Tuesday, June 05, 2007

Tentang Kebenaran

Ketika negeri binatang dilanda bencana, semua mengungsikan diri. Kura-kura adalah mahluk yang paling lambat, sehingga jiwanya menjadi sangat terancam. Beruntung, terdapat burung yang masih ingat akan kasih dan kebaikan.
“Kau akan kubawa terbang, tetapi aku harus menggigitmu dengan paruhku sepanjang perjalanan agar kau tak jatuh.”
“Oh... tidak, aku telah diajari ilmu manajemen risiko. Apa yang bisa memastikan aku bahwa engkau tidak akan membuka paruhmu saat perjalanan? Kalau kau lakukan itu sekali saja, aku pasti jatuh.”
“Well, terserahlah, aku hanya ingin berbuat baik, tapi, memang tidak semua mahluk percaya adanya kebaikan. Bukankah begitu? Nampaknya engkaupun tak percaya pada niat baikku.”
Oh... teman, engkau tak perlu tersinggung, aku hanya menjalankan prinsip kehati-hatian. Aku punya ide, bagaimana kalau aku yang menggigit kakimu selama perjalanan.”
“Tak masalah, meskipun itu mungkin membuat kakiku sakit, tapi aku ingin menolongmu, berbuat kebaikan bagi sesama mahlukNya. Ayo, gigitlah kakiku, Ingat jangan kau lepas gigitan ini selama kita terbang.”
Dalam perjalanan, mereka bertemu dengan burung lain yang terkagum-kagum dengan ide cemerlang tentang penyelamatan kura-kura.
“Hai burung sahabatku, engkau sungguh mulia. Perbuatanmu menunjukkan kasihmu pada sesama umatNya. Idemu sangat cemerlang. Aku akan mencoba mengikuti jejakmu mencari kura-kura lain.” Sang burung menyapa mereka.
Kura-kura merasa sangat tersinggung, bukankah menggigit kaki burung adalah idenya? Mengapa si burung yang dipuji. Egonya mendorong untuk menyuarakan kebenaran.
“Hai bur........”
Kalimatnya tak terselesaikan, yang ada hanyalah ketakutan melayang dari ketinggian........

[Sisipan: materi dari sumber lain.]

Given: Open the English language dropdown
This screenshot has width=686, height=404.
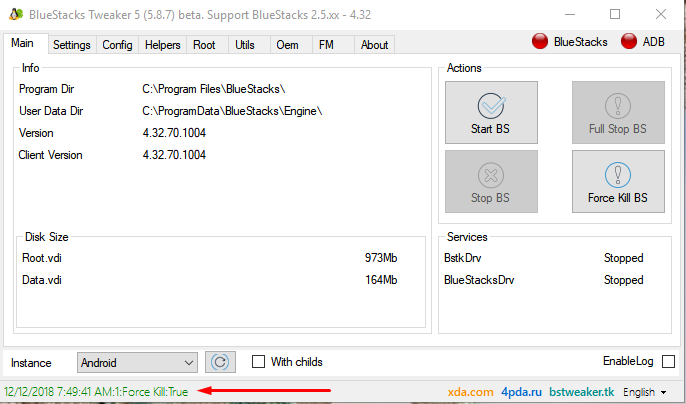Looking at the screenshot, I should coord(645,392).
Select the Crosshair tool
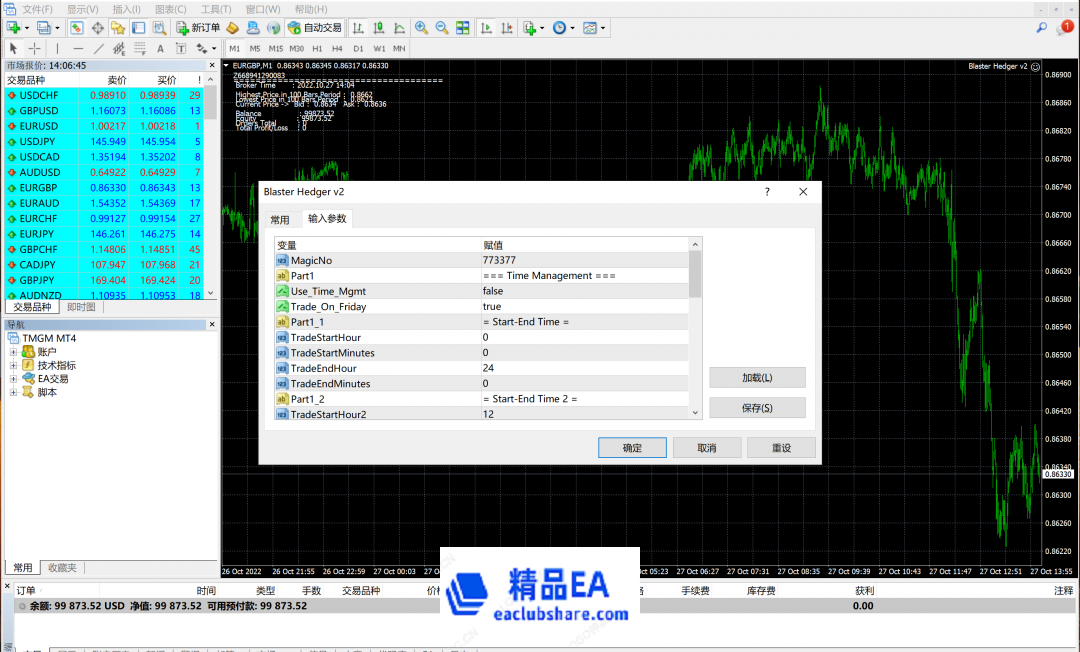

Kala kita menyatakan kebenaran, apakah yang mendorongnya? Ego untuk aktualisasi diri, ataukah murni mewartakan tugas kita sebagai umatNya? Dalam banyak hal, hanya ada batasan yang sangat tipis antara ego dengan tugas hidup kita. Ketika kita meneriakkan tentang betapa buruknya pemerintah menangani tranpostasi dengan lalu lintas kota yang selalu macet, apakah kita bicara tentang puluhan juta jiwa lainnya yang mungkin harus berjalan kaki di tengah jalan setapak yang licin untuk menuju sekolahnya? Atau kita sekedar berteriak betapa tidak nyamannya lalu lintas yang macet ini, meskipun kita duduk di sebuah mobil berpendingin udara dengan musik lembut yang tak berhenti?

Ketika kita bicara tentang pemerintahan yang bersih dan berwibawa, apakah kita berpikir tentang pemimpin dari lebih dari 200 juta umat manusia dengan segala penderitaannya, atau kita bicara tentang peluang pribadi untuk turut merasakan nikmatnya kursi kepemimpinan?

Ketika kita bicara tentang hak-hak masyarakat sipil dan kebebasan berbicara, apakah kita bicara tentang pembungkaman lebih dari 200 juta jiwa yang tertekan, atau kita bicara tentang peluang bisnis?

Ketika engkau menerangi dunia, apakah karena engkau ingin setiap manusia memperoleh cahayaNya, atau alam bawah sadarmu menginginkan agar setiap orang melihatmu sebagai gembala yang memiliki dan mampu memberikan terang? Apa bedanya? Yang pertama menggambarkan ilahiah sebagai pusat dari gerakanmu, sedangkan yang kedua menggambarkan engkau memanfaatkan ilahiah sebagai pemuas nafsumu.